What I want to know is what kind of parallelism is exploited here - task level parallelism or data parallelism?
So what i want to understand is does does this CUDA and C code create multiple threads for different functionality/functions in the codelet and top level code and executes them in
parallel and exploits task parallelism. If yes, who creates it as there is no threading library explicitly included in code or linked with.
OR
It creates threads/tasks for different 'for loop' iterations which are independent and thus achieving data parallelism.
If it does this kind of parallelism, does it exploit this just by noting that different for loop iterations have no dependencies and hence can be scheduled in parallel?
Because I don't see any special compiler constructs/intrinsics(parallel for loops as in openMP) which tells the compiler/scheduler to schedule such for loops / functions in parallel?
Any reading material would help.

Parallelism on GPUs is SIMT (Single Instruction Multiple Threads). For CUDA Kernels, you specify a grid of blocks where every block has N threads. The CUDA library does all the trick and the CUDA Compiler (nvcc) generates the GPU code which is executed by the GPU. The CUDA library tells the GPU driver and further more the thread scheduler on the GPU how many threads should execute the kernel ((number of blocks) x (number of threads)). In your example the top level function (or host function) executes only the kernel call which is asyncronous and returns emediatly. No threading library is needed because nvcc creates the calls to the driver.
A sample kernel call looks like this:
helloworld<<<BLOCKS, THREADS>>>(/* maybe some parameters */);
OpenCL follows the same paradigm but you compile yor kernel (if they are not precompiled) at runtime. Specify the number of threads to execute the kernel and the lib does the rest.
The best way to learn CUDA (OpenCL) is to look in the CUDA Programming Guide (OpenCL Programming Guide) and look at the samples in the GPU Computing SDK.

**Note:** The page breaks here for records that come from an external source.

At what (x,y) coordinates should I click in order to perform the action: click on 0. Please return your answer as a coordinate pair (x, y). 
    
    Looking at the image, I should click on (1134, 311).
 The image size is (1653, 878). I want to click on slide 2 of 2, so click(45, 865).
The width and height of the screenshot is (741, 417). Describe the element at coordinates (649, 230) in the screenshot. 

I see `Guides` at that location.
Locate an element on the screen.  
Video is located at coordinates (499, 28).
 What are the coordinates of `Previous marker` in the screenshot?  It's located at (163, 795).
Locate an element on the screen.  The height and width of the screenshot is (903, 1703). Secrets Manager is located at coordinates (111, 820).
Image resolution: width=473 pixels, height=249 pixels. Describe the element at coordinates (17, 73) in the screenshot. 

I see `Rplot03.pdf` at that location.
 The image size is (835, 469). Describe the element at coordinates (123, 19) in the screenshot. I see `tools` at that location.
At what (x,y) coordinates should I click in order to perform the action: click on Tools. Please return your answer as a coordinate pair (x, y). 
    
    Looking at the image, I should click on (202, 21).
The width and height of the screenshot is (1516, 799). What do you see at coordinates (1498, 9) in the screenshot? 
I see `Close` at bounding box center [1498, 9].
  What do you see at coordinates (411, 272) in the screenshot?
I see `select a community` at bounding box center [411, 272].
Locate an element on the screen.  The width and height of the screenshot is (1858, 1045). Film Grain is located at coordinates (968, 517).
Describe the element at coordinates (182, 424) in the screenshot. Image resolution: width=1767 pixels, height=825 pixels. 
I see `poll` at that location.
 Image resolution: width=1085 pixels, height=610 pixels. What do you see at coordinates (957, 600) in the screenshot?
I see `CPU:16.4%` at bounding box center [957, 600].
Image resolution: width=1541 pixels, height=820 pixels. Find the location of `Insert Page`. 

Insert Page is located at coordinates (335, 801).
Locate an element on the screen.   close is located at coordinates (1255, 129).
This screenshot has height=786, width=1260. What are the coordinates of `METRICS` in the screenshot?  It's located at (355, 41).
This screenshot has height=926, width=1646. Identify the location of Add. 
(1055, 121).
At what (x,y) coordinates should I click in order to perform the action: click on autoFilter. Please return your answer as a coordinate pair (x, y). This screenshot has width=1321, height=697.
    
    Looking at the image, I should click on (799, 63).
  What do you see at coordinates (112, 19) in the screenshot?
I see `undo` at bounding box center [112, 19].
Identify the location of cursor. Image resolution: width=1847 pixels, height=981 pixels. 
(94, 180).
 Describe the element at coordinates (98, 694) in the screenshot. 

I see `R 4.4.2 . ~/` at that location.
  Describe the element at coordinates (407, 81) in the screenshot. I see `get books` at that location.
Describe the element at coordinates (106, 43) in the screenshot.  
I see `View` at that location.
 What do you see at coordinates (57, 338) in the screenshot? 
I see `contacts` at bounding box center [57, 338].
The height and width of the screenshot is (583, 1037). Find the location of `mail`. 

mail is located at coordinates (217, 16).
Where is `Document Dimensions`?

What I want to know is what kind of parallelism is exploited here - task level parallelism or data parallelism?
Predominantly data parallelism, but there's also some task parallelism involved.
In your image processing example a kernel might do the processing for a single output pixel. You'd instruct OpenCL or CUDA to run as many threads as there are pixels in the output image. It then schedules those threads to run on the GPU/CPU that you're targeting.
Highly data parallel. Kernel is written to do a single work item, and you schedule millions of them.
The task parallelism comes in because your host program is still running on the CPU whilst the GPU is running all those threads, so it can be getting on with other work. Often this is preparing data for the next set of kernel threads, but it could be a completely separate task.

If you launch multiple kernels, they will not be automatically be parallelized (i.e. no GPU task parallelism). However, the kernel invocation is asynchronous on the host side, so host code will continue running in parallel while the kernel is executing.
To get task parallelism you have to do it by hand - in Cuda the concept is called streams, and in OpenCL command queues. Without explicitly creating multiple streams/queues and scheduling each kernel to its own queue, they will be executed in sequence (there is an OpenCL feature allowing queues to run out-of-order, but I don't know if any implementation supports it.) However, running the kernels in parallel will probably not give much benefit if each dataset is large enough to utilize all the GPU cores.
If you have actual for loops in your kernels, they will not in themselves be parallelized, the parallelism comes from specifying a grid size, which will cause the kernel to be invoked in parallel for each element in that grid (so if you have for loops inside your kernel they will be executed in full by each thread). In other words, you should specify a grid size when calling the kernel, and inside the kernel use threadIdx/blockIdx (Cuda) or getGlobalId() (OpenCL) to identify which data item to process in that particular thread.
A useful book for learning OpenCL is the OpenCL Programming Guide, but the OpenCL spec is also worth a look.

Related

Is it possible to set a limit on the number of cores to be used in Cuda programming for a given code?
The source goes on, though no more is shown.